§ **Stated task**: Write out the material below word for word, from its first line up to and including the line with "pos(1323,88)".

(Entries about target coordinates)

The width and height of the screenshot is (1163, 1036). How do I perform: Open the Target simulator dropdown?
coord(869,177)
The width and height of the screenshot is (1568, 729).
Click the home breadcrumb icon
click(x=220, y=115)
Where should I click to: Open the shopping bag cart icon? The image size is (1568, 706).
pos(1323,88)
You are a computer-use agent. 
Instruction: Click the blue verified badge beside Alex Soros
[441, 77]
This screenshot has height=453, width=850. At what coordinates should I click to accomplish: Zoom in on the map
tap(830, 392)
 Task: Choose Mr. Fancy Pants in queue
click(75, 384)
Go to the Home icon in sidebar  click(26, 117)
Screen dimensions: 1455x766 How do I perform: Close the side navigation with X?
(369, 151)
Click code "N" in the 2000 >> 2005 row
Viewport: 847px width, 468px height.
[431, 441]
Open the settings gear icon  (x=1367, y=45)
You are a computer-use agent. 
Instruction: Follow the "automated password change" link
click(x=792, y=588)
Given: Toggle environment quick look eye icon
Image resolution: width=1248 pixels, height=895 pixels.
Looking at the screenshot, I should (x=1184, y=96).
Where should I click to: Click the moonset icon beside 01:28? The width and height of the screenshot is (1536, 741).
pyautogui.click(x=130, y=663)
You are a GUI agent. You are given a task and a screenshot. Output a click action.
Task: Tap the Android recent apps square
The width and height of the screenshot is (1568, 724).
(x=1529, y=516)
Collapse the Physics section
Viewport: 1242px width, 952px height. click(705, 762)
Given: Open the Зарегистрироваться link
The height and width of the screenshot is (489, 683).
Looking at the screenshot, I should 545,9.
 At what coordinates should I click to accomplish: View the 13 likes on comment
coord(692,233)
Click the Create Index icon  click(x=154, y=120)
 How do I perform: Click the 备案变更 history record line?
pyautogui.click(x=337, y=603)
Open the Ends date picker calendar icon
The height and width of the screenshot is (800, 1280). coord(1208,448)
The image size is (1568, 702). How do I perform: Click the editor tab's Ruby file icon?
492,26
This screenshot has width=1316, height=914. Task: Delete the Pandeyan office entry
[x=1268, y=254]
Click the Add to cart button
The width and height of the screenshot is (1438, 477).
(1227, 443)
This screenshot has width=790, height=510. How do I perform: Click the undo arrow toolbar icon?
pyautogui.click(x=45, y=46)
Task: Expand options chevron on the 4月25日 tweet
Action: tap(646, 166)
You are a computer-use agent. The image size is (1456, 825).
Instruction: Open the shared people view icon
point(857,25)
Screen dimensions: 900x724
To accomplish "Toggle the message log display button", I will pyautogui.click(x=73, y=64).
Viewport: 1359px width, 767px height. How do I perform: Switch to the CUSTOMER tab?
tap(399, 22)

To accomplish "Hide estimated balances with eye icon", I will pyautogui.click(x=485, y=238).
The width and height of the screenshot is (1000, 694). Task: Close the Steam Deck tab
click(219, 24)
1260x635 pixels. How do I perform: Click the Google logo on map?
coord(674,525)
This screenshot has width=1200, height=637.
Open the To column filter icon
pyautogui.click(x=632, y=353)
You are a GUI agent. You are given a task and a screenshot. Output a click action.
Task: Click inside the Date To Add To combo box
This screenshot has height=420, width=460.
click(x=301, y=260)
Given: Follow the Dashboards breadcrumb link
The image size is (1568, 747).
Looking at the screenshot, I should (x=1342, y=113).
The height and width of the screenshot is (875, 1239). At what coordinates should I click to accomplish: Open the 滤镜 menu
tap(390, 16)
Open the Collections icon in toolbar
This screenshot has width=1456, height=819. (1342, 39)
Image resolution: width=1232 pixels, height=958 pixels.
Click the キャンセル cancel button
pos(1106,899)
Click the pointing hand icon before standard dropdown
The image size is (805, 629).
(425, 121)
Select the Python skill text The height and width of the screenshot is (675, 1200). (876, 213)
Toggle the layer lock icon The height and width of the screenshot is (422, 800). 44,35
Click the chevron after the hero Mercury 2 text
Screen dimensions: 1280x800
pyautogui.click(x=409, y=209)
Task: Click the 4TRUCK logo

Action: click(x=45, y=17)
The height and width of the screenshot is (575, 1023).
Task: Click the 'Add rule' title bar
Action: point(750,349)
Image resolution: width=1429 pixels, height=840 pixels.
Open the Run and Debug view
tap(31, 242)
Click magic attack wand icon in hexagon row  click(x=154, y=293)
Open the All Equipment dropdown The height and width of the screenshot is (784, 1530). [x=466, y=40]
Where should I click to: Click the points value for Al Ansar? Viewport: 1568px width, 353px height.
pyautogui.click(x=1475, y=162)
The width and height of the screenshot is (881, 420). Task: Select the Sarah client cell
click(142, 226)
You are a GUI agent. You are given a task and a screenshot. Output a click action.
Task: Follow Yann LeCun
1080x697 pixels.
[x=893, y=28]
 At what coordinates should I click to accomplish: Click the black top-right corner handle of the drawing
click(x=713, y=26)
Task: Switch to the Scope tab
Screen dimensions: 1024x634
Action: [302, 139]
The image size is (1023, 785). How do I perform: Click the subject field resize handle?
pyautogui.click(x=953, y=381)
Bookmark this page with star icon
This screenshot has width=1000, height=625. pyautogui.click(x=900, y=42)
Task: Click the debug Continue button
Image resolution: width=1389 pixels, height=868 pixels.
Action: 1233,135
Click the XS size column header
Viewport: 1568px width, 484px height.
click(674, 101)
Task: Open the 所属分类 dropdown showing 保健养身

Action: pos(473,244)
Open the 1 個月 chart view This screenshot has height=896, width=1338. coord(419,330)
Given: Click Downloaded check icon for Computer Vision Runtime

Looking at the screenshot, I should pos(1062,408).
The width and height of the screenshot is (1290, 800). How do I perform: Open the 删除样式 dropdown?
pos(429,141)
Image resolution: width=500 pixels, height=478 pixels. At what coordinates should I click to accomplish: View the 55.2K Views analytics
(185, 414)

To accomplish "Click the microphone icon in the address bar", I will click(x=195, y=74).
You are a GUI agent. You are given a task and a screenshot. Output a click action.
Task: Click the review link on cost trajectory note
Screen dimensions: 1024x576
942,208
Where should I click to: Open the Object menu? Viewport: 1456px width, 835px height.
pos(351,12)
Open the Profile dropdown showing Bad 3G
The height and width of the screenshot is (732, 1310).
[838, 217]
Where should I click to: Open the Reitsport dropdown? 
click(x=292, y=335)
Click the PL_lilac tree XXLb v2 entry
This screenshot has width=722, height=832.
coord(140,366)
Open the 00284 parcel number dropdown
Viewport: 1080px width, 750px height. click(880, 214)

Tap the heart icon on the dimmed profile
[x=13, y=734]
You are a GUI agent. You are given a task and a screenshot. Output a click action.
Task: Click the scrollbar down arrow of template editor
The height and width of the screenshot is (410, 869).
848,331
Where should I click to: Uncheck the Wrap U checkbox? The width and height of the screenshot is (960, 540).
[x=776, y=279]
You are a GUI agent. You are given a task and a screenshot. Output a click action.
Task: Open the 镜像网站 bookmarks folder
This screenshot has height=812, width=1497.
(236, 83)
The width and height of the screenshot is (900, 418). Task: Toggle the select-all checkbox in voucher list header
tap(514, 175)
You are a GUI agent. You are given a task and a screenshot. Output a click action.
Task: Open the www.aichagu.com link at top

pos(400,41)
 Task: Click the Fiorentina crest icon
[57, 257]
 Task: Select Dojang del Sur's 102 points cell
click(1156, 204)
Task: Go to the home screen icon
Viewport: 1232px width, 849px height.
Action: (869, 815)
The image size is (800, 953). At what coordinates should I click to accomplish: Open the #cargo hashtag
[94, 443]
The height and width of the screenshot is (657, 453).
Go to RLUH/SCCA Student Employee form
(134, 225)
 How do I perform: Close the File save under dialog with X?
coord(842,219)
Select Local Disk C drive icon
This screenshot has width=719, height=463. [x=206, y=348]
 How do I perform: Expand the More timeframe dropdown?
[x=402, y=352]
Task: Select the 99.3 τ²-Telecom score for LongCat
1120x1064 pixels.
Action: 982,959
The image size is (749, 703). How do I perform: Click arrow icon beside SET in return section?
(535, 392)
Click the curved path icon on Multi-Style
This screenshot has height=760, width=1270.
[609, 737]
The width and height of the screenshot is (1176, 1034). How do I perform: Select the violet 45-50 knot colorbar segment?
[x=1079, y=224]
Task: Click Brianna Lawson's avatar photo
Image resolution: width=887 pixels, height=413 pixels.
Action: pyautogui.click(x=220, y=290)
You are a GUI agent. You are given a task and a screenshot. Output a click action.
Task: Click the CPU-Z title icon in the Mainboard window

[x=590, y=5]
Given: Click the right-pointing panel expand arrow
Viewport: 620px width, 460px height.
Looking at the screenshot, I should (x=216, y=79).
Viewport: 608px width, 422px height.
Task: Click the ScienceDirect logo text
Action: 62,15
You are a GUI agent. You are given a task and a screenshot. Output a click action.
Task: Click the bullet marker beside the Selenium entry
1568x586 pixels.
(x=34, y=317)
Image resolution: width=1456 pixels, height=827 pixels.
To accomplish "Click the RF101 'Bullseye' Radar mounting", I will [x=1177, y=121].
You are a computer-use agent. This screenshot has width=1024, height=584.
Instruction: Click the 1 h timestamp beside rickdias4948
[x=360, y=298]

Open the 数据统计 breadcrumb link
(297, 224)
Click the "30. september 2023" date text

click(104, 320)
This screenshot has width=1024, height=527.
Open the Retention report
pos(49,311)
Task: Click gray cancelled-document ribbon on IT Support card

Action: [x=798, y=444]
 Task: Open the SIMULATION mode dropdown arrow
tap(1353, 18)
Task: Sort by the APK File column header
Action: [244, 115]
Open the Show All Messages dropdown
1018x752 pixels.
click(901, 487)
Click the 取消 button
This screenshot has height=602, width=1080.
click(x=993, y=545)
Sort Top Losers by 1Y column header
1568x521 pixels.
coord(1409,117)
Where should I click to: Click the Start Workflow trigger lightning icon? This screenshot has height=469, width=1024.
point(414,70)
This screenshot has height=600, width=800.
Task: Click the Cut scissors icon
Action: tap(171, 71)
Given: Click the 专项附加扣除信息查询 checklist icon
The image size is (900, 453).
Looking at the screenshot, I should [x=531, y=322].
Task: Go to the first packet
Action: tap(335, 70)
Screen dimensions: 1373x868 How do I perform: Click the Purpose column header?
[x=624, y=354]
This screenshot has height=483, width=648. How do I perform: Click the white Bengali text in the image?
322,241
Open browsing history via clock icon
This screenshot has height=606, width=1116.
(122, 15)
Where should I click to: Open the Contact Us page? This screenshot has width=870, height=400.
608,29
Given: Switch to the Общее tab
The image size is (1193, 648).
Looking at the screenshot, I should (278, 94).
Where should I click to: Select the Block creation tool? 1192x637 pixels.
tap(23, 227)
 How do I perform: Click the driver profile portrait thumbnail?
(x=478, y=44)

§ **Result of this task**:
The width and height of the screenshot is (1163, 1036). How do I perform: Open the Target simulator dropdown?
coord(869,177)
The width and height of the screenshot is (1568, 729).
Click the home breadcrumb icon
click(x=220, y=115)
Where should I click to: Open the shopping bag cart icon? The image size is (1568, 706).
pos(1323,88)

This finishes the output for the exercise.